Utilisé durant des décennies en Guadeloupe et en Martinique contre le charançon du bananier, le chlordécone, pesticide organochloré, a empoisonné durablement l’environnement et est reconnu pour avoir provoqué de nombreuses maladies graves au sein de la population.
Plusieurs associations ont déposé plainte dès 2006 pour empoisonnement, mise en danger de la vie d’autrui, administration de substance nuisible et tromperie sur les risques inhérents à
l’utilisation des marchandises.
Au bout de 16 ans d'instruction, le tribunal judiciaire de Paris s'apprête enfin à rendre son jugement.
Mais le procureur de la République, dans son réquisitoire, vient de demander un "non-lieu", c'est à dire qu'il demande au tribunal de considérer qu'il n'y a pas lieu de poursuivre le procès ! Tout ça pour ça ?
Le parquet estime que les infractions empoisonnement et d’administration de substance nuisible ne seraient pas suffisamment caractérisées et qu’il y aurai un problème de preuves.
Il évoque même le fait que ces infractions seraient prescrites, oubliant qu'il s'agit d’infractions dissimulées, pour lesquelles le point de départ judiciaire est la découverte des faits et non le début de l'infraction : sa constatation par la direction générale de la concurrence, de la consommation et de la répression des fraudes ne date que de 2004 !
Il est donc fort possible que le tribunal suive ces conclusions dans son jugement d'ici quelques semaines, et qu'il n'y ait en définitive aucune mise en examen de décidée, malgré le désastre sanitaire et écologique avéré.
Ce qui apparaît au yeux de la population antillaise comme un véritable déni de justice.
En Martinique et en Guadeloupe, la molécule du chlordécone, très persistante, est désormais présente partout : dans les sols – sur plus de 40 000 hectares de terres potentiellement polluées - dans les cours d’eau, et même en milieu marin.
La production alimentaire locale est largement contaminée par cet insecticide à forte toxicité, et avec elle plus de 90 % de la population antillaise, qui présente un taux d’incidence du cancer de la prostate parmi les plus élevés au monde.
En 2021, le gouvernement a même ajouté le cancer de la prostate lié à une surexposition aux pesticides au tableau des maladies professionnelles, ouvrant ainsi la possibilité d’indemniser les ouvriers agricoles malades.

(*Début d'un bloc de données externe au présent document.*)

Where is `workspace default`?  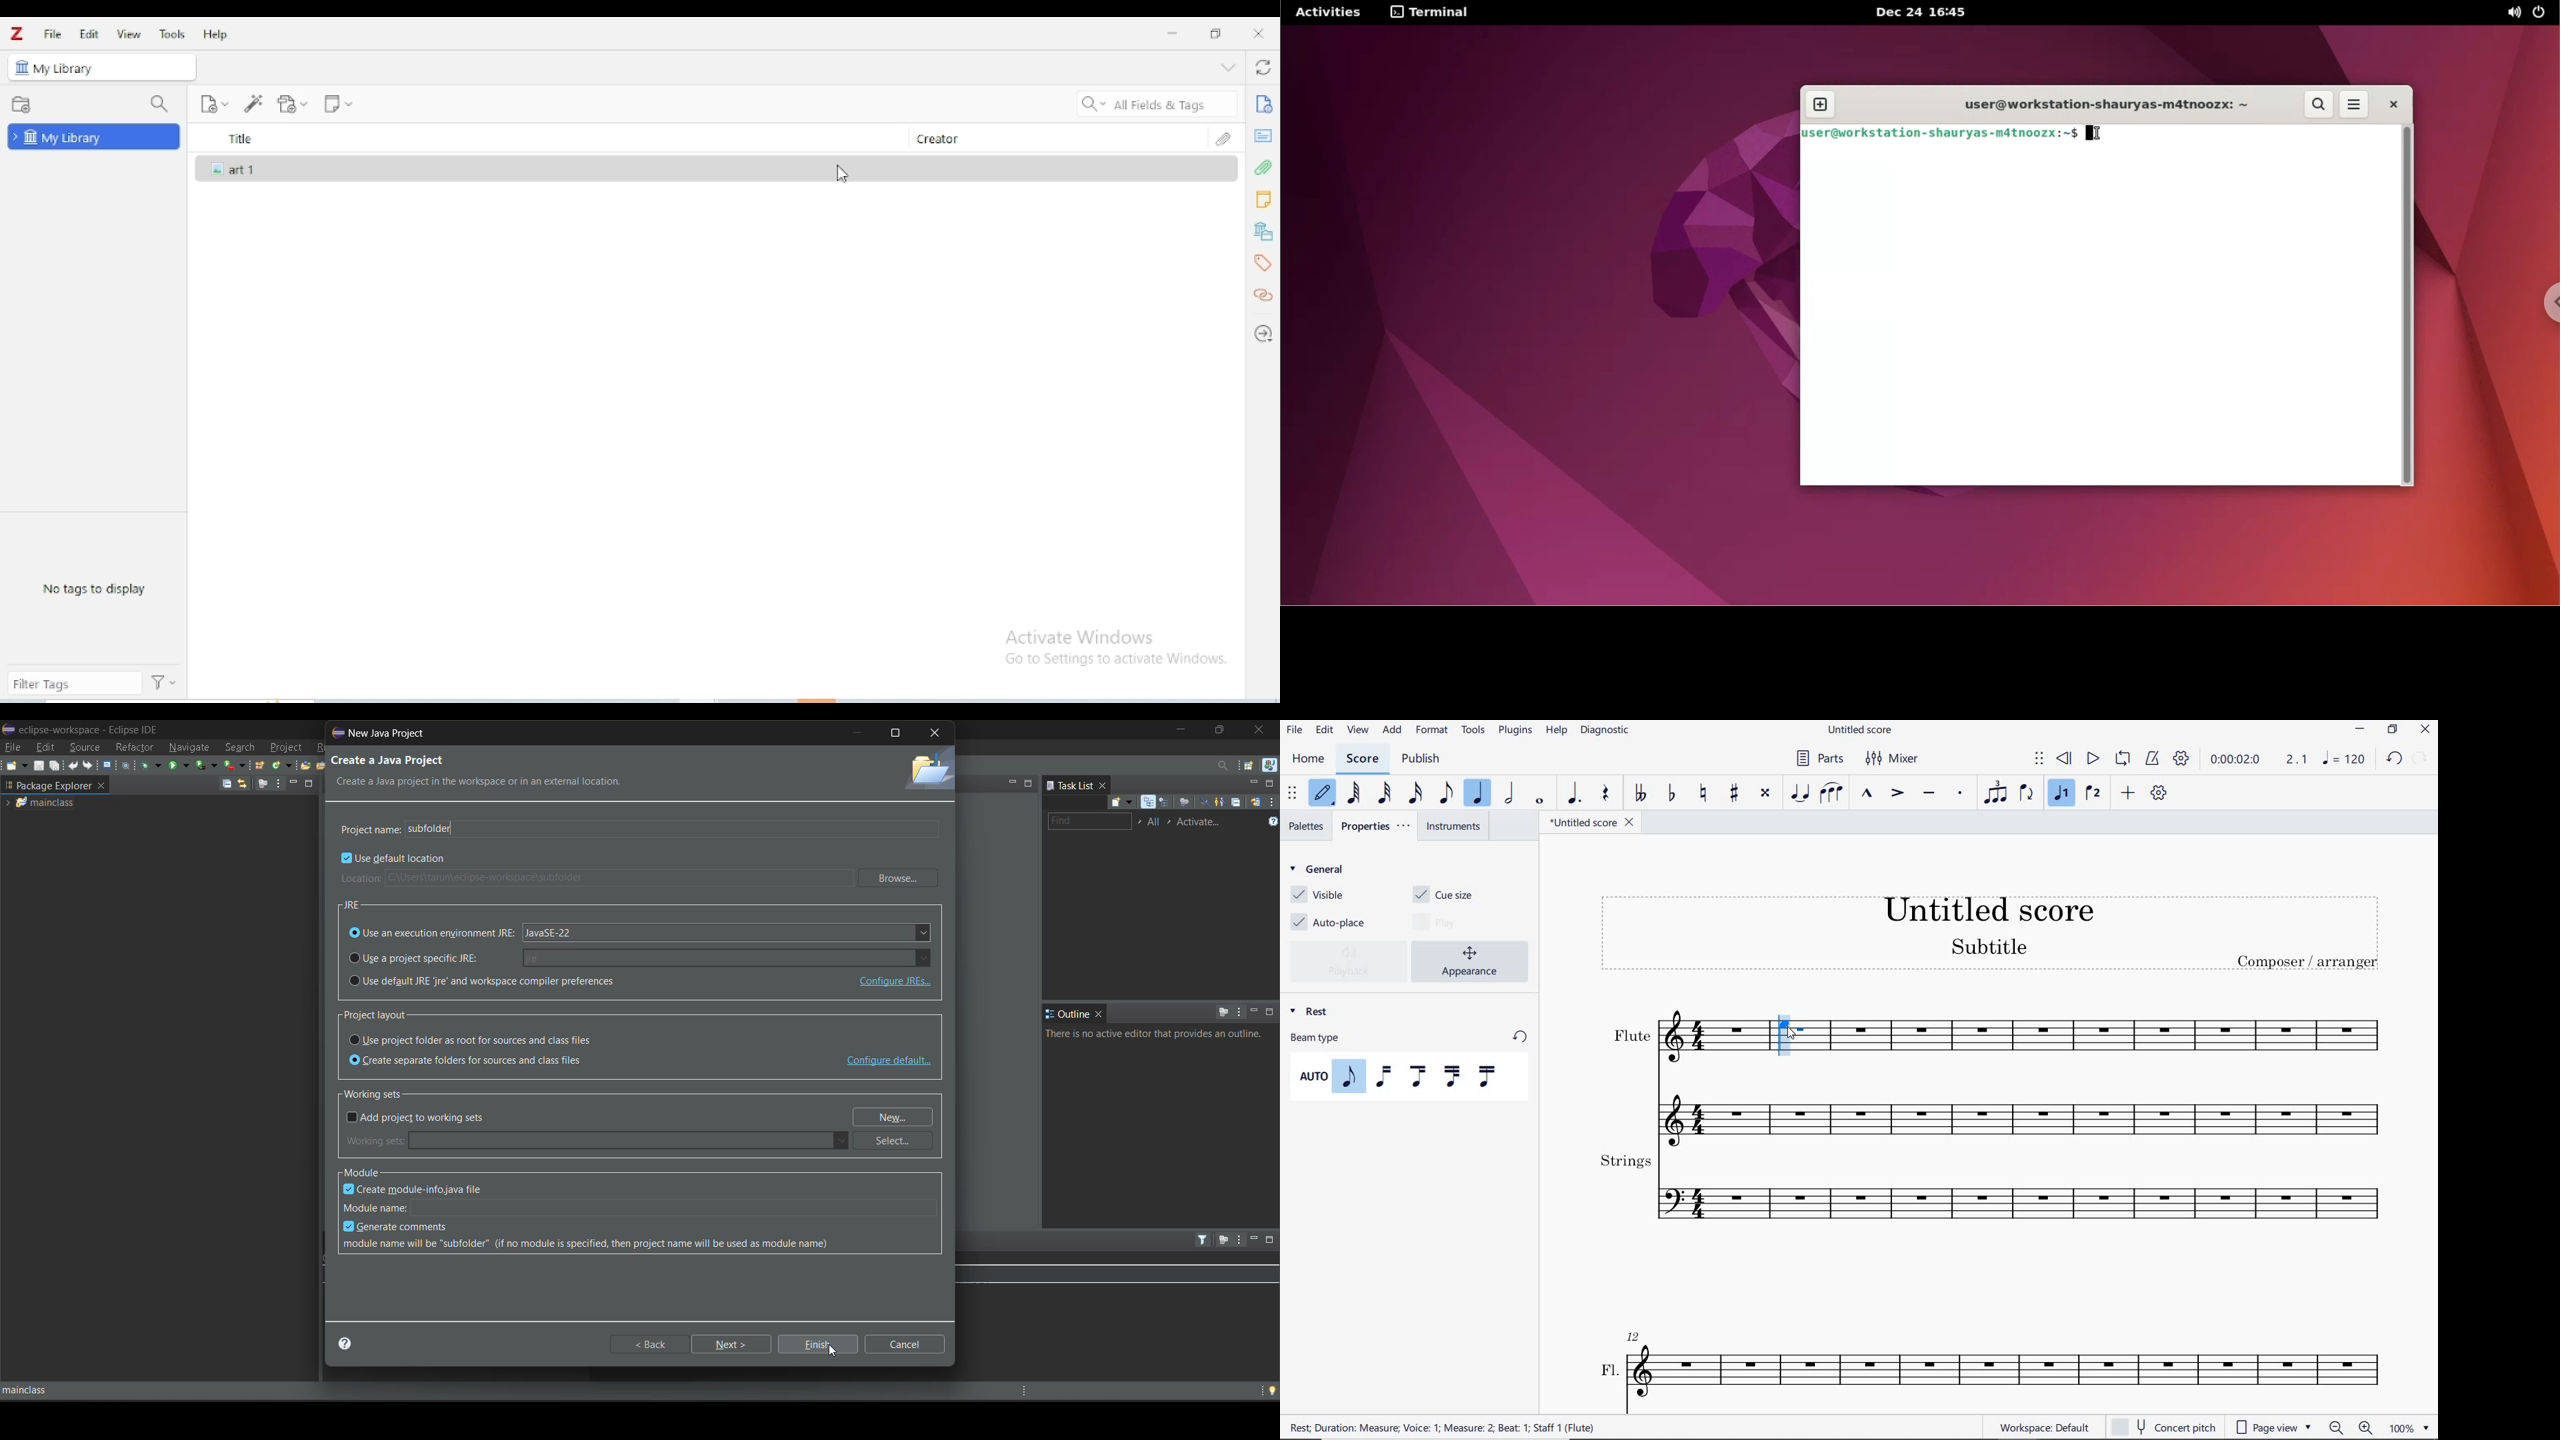
workspace default is located at coordinates (2044, 1428).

Parallèlement une commission parlementaire a été mise en place en 2019 pour faire la lumière sur ce scandale.
Adopté par l’Assemblée nationale son rapport a désigné l’État comme « premier responsable » du scandale.
Il a en effet autorisé l’emploi de cette substance pendant deux décennies, alors que l’Organisation mondiale de la santé l’avait classée cancérogène possible dès 1979.
Le gouvernement avait attendu 1990 pour interdire cet insecticide en accordant en outre des dérogations aux producteurs bananiers des Antilles pendant les trois années suivantes.
Ce qui ne veut pas dire forcément que son utilisation a vraiment cessé ensuite dans toutes les plantations !
Le chlordécone continue de tuer jusqu’à ce jour, mais aux yeux de la justice il n'y aurait pas de coupables responsables des centaines de morts et des milliers d’ouvriers agricoles victimes de
maladies ?
Il n'y en aurait jamais ?
C'est une situation que la population antillaise et ses élus ne pourrait accepter.
Elle vient encore accentuer la colère qu'ils manifestent depuis longtemps concernant les problèmes spécifiques de leurs îles : vie chère, pollution de l'eau, gestion de la crise sanitaire, violences policières, etc.
Certes le gouvernement a prévu des mesures dites de "réparation" contenues dans son plan chlordécone de 2021.
Mais elles restent très limitées encore : seules 3 800 personnes ont pu bénéficier du dépistage gratuit du chlordécone, 300 demandes à peine d'aide exceptionnelle prévue pour les marins pêcheurs ont été instruites en 2022 !
Ce ne sont pas ces mesures qui vont apaiser la colère en Guadeloupe et en Martinique, tant nos concitoyens des Antilles ont le sentiment qu'un tel scandale n'aurait pas été traité aussi légèrement s'il s'était produit en métropole.
Quoi qu'il en soit, les associations concernées veulent que les coupables soient désignés.
Si le tribunal donne raison au procureur, elles feront appel.
Si la cour d'appel valide le non-lieu, elle iront en cassation.
Si la cour de cassation le déboutent, elles feront appel à la cour de justice européenne.
Et à ce niveau, il est quasiment certain que la France serait condamnée pour ne pas avoir rendu justice à ses citoyens.